### PASSAGE FOR REVIEW ###

The controversial release of O.J. Simpson's quasi-confessional book about the killing of his ex-wife and her friend has divided book retailers in Canada, some of whom plan not to stock it.
If I Did It, in which Simpson speculates on how, hypothetically, he could have killed Nicole Brown Simpson and Ron Goldman, has been at the centre of controversy since its release was announced earlier this week.
While Canadian retail giant Chapters Indigo has indicated it plans to stock the book, other smaller chains say they plan to avoid it. The book is scheduled for release Nov. 30.
Nicholas Hoare, who runs retail chain Nicholas Hoare Books, told CBC Radio the book has no place in his stores.
"I don't think our customers want to be turned off. I think they want to be turned on," he said. "If you really want the details of O.J. Simpson, you just have to stand in the check-out line of a supermarket and you can see the whole thing plastered in front of the National Enquirer.
"This is not our bag at all," he said.
Toronto-based retailer Book City is also not planning to stock the book, according to the Toronto Star.
Aspokeswoman for McNally Robinson, which owns retail chains in Winnipeg, Saskatoon and Calgary,told CBC Arts Onlinethe owners are still discussing the decisionwhether to stock the book.
Simpson was acquitted in 1995 of murdering Brown Simpson and Goldman in a widely viewed and controversial case. He was later found liable in a wrongful-death suit filed by the Goldman family but has failed to pay the $33.5 million judgment.
HarperCollins Canada had reportedly been offering the book to retailers without revealing the author, subject or title. This practice tipped Hoare off as to what kind of content to expect, he said.
"That puts the hackles up immediately in the sense that one takes to the hills instinctively," he said. The last time a publisher tried this technique it was for a tell-all book about Diana, Princess of Wales,from her former boyfriend, he said.
Hoare said while his bookstores won't be stocking If I Did It, it would be available if customers asked to have it ordered. He also admitted the book will likely "sell like a rocket."

###

__TASK INSTRUCTIONS__.
#1 In the news article about Canadian booksellers and the O.J. Simpson book, on what date is the book scheduled for release?
#2 Carry on the news article about Canadian booksellers and the O.J. Simpson book from the point where it stops.

### AVAILABLE DATA ###

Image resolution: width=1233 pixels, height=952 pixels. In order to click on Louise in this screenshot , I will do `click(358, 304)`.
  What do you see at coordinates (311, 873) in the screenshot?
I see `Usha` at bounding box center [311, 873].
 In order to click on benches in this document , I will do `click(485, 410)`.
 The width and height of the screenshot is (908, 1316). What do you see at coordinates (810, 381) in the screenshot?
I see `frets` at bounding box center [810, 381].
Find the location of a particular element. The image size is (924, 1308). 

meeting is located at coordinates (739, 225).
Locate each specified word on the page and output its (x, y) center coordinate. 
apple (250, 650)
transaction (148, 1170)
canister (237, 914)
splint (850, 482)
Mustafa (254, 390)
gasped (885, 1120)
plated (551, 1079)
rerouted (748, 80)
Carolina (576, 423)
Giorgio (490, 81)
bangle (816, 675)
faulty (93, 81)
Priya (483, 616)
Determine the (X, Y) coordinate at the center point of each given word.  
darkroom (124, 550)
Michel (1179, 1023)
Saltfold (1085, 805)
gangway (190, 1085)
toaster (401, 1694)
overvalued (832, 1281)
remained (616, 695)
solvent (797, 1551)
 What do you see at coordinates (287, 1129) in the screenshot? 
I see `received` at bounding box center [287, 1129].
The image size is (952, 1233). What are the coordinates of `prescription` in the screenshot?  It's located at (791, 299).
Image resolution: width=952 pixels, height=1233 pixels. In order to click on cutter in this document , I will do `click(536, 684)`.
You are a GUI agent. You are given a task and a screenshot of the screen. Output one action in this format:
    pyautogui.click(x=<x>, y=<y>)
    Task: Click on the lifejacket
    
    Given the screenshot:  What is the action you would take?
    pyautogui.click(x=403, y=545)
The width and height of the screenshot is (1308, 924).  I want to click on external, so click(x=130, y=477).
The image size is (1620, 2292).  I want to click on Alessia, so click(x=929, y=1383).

###

__EXPECTED OUTPUTS__.
#1 Nov. 30.

#2
Earlier this week, Fox News announced the former football player would be appearing on the network to do a two-part interview in conjunction with the release of the book, to be published by HarperCollins imprint ReganBooks.
'It was personal'
Under a storm of criticism, ReganBooks publisher Judith Regan said in a release issued Friday she chose to go ahead with the book because she was a victim of domestic violence and thought proceeds of the sale would go to Simpson's kids.
"I didn't know what to expect when I got the call that the killer wanted to confess," Regan said in an eight-page statement titled "Why I Did It."
"But I knew one thing. I wanted the confession for my own selfish reasons and for the symbolism of that act. For me, it was personal."
She said she was in an abusive relationship in her 20s and saw Simpson's confessional as a way to get closure. "I made the decision to publish this book, and to sit face to face with the killer, because I wanted him, and the men who broke my heart and your hearts, to tell the truth, to confess their sins, to do penance and to amend their lives," she said.
Though Simpson does not actually admit to the killings, Regan said she considers the book a confession.
ReganBooks has published other controversial books like former baseball player Jose Canseco's steroid-confessional Juiced and Jenna Jameson's How To Make Love Like A Porn Star.